### ENTRIES SUPPLIED
++++

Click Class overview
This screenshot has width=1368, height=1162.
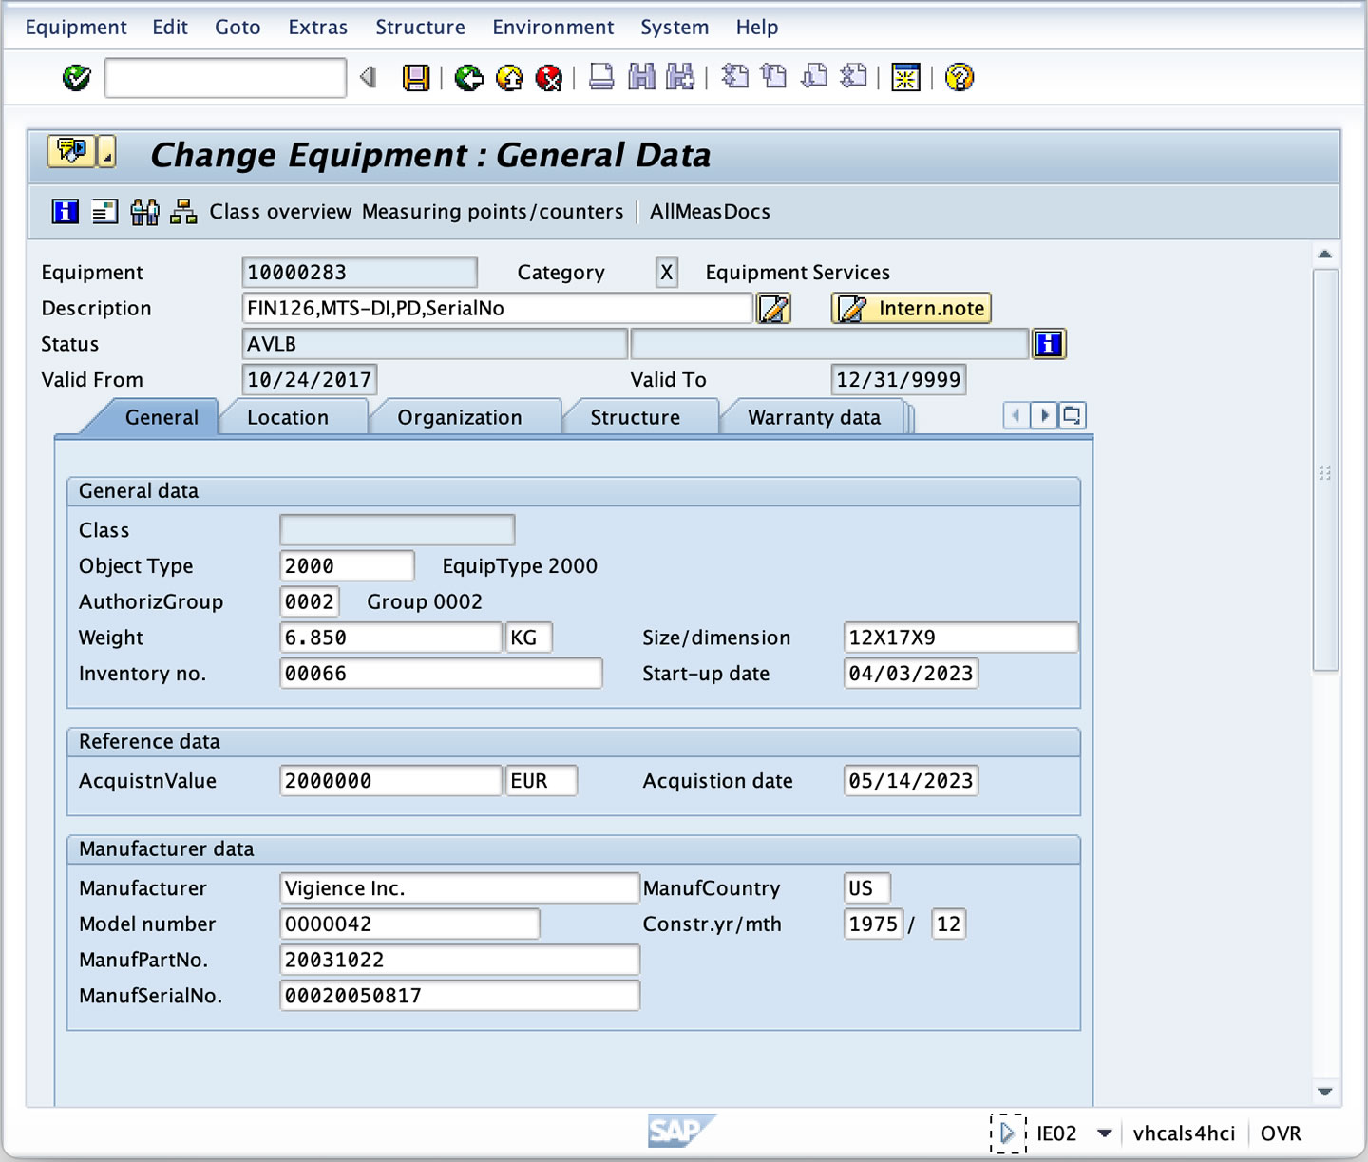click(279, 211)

++++

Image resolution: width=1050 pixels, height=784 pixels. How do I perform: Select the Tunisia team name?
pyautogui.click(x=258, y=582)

++++

### WHAT IS NEEDED
Count the lines in the items above that contain the string "height", treating uppercase and lowercase letters as different, and give only the number.

### WRITTEN ANSWER
2